During one of my more philosophical moments last week, and after hearing complaints from people in my critique group about going through dry writing spells lately, and being fully aware of the unusual weather this summer, I started wondering how much our own psyche and writing is related to weather. I know that moon-cycles and tides have a physical effect on people’s emotions and behavior (ask people working in E.R.s or law enforcement). As a former teacher, I could tell you exactly when a storm was coming in by the squirrely antics of my students the day before, as the barometer jumped along with the kids.
Embrace your dry periods as a natural cycle of life of which you are a part. (Cue in Lion King’s “Circle of Life” song in background as you continue reading this post.) It’s okay to ignore that “Write every day” creed and trudge through a dry period. I give you permission. And now you can even blame the brain-suck on the weather! (Or on me.) Just don’t ignore your writing forever. Sadly, I’ve known some really excellent writers who have done just that.
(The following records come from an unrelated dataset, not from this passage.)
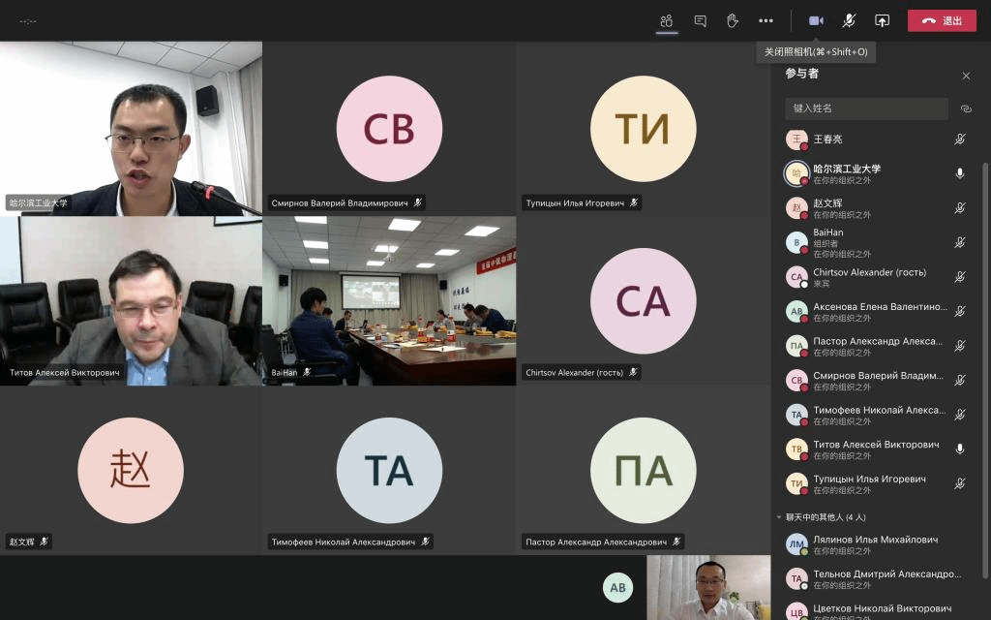
Task: Close the 参与者 participants panel
Action: pos(966,76)
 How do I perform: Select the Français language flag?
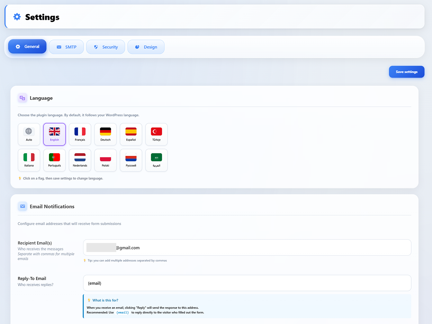80,134
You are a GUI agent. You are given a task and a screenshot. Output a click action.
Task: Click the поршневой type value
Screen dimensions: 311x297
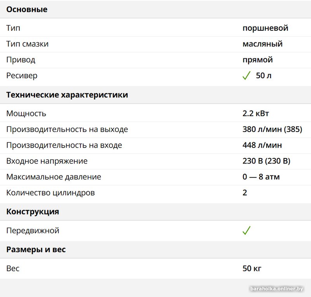pyautogui.click(x=265, y=28)
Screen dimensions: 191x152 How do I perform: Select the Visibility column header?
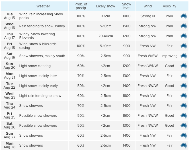pos(169,6)
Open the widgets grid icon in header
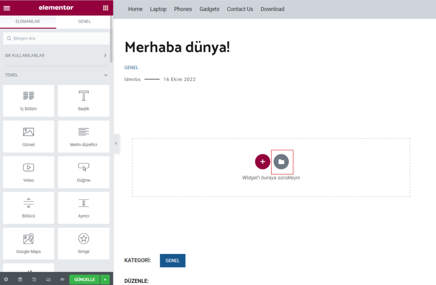436x285 pixels. point(106,8)
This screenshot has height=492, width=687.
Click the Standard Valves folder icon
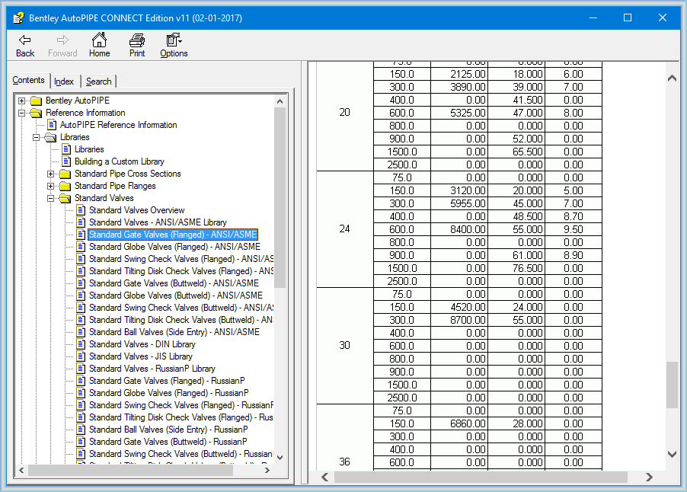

I figured since I can’t think this summer, I should invest what little energy I have into physical projects. A few years ago, I took the wallpaper off the kitchen sopet near the ceiling. The wall was hard and smooth beneath, and although awkward to get to, the paper came off and the paint spread on rather fast and slick. So last week when I removed the wallpaper from the main walls of our kitchen, I discovered three different types of walling beneath the paper. As ugly as the wallpaper was, it covered a lot of uglier wall. So now, I no longer feel I have a blank pallet to work with and a fast house project to complete. Before me lies a time-consuming challenge. After staring at my ugly kitchen, writing suddenly seems extremely appealing. Hallelujah! I’m inspired to write again. Rats. I know it’s just my attempt to procrastinate the uglies. There’s nothing like needier projects (or visiting relatives) to sling you right back into the writing mood.
Embrace your dry times. Do something non-writing. And never give up.